#### SUPPLIED RECORDS
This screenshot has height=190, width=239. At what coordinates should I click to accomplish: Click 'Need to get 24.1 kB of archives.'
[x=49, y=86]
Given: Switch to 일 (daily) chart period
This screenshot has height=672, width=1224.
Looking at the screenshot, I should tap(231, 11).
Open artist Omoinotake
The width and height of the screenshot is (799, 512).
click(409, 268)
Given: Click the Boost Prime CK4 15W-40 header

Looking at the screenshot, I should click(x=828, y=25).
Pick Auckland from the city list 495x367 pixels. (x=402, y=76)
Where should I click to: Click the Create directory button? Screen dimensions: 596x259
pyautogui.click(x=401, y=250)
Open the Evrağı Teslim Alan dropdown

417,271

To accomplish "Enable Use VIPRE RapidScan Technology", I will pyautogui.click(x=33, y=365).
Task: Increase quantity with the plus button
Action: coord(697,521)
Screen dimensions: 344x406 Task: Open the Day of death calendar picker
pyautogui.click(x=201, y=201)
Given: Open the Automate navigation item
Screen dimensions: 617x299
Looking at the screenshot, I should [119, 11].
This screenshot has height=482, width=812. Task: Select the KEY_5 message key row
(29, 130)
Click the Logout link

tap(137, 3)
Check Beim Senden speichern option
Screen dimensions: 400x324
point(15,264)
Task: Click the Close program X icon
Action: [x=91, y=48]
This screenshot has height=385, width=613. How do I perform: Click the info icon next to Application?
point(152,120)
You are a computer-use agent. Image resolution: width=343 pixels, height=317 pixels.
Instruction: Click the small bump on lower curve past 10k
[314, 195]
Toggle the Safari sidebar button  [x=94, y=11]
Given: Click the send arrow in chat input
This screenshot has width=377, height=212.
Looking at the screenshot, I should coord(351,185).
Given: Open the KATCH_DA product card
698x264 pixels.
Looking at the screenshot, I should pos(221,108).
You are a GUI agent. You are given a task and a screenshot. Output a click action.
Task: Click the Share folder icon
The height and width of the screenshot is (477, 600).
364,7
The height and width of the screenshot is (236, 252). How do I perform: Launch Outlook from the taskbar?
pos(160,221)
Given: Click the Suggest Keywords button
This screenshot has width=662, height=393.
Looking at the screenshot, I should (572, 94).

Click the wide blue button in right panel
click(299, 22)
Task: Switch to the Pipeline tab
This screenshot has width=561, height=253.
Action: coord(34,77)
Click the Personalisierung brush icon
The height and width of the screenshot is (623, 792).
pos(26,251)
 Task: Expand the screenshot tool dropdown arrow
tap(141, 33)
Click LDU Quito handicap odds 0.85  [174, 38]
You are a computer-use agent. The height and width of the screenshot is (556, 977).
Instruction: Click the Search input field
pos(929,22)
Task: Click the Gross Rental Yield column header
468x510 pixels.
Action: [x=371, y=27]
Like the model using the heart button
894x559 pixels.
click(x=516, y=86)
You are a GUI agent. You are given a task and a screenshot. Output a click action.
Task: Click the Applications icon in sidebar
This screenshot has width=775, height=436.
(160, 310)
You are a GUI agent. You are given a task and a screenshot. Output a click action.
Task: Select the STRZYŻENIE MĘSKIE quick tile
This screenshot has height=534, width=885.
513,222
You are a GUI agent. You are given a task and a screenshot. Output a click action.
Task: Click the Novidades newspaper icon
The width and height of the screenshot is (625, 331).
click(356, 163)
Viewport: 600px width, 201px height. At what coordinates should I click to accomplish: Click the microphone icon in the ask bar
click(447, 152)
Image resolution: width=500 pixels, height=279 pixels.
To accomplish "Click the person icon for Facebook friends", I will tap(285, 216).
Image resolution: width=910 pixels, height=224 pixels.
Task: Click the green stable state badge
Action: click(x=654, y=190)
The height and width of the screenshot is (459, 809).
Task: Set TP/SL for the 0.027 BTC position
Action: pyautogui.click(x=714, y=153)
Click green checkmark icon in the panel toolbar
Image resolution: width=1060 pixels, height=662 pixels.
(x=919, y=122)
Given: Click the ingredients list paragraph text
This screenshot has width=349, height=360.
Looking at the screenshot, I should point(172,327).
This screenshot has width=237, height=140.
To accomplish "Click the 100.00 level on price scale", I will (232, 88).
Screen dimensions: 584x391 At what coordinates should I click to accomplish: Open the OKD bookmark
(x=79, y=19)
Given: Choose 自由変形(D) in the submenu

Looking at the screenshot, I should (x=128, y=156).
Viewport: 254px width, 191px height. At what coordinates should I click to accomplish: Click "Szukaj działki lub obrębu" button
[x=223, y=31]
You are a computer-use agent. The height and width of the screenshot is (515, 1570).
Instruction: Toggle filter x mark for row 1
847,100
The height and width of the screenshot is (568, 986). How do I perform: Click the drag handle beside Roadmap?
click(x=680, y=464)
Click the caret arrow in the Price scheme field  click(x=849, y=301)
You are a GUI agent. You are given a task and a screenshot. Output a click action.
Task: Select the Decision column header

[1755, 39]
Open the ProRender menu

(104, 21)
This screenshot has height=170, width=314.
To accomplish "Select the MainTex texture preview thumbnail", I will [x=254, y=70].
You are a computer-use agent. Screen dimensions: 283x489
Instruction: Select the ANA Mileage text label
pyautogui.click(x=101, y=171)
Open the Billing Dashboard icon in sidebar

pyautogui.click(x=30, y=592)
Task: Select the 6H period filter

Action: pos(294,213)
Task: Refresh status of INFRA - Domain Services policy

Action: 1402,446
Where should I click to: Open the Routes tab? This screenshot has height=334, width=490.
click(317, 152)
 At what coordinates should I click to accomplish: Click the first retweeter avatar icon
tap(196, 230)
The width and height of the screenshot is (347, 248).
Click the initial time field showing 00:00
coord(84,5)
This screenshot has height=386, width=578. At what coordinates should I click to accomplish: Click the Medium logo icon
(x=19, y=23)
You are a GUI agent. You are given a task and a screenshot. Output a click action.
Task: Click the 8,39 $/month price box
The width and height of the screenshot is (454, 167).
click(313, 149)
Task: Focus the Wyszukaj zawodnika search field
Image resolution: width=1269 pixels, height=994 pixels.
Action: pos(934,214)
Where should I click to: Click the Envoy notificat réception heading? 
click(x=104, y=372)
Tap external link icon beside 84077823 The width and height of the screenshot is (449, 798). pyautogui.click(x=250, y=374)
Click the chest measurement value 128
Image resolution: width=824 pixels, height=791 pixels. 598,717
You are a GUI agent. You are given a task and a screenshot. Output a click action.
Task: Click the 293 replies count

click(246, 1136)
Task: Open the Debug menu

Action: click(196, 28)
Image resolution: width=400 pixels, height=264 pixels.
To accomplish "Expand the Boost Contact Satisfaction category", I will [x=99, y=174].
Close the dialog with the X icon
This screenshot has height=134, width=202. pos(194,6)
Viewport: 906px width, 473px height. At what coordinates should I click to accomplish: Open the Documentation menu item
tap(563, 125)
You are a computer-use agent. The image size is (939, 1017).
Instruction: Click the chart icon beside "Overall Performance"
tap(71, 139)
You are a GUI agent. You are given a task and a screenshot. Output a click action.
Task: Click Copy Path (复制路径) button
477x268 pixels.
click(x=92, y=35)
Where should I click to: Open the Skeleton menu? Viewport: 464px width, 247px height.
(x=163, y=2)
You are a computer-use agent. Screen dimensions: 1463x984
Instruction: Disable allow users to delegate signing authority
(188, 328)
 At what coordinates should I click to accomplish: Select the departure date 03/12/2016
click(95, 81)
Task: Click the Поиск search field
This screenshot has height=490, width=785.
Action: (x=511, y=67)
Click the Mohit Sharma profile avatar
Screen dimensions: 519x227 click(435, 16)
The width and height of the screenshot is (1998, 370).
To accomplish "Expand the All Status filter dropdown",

#### EXERCISE REQUIREMENTS
Within the data above, find the lines that contain the word "list" and copy each of them.

#### TASK RESULT
Pick Auckland from the city list 495x367 pixels. (x=402, y=76)
Given: Click the ingredients list paragraph text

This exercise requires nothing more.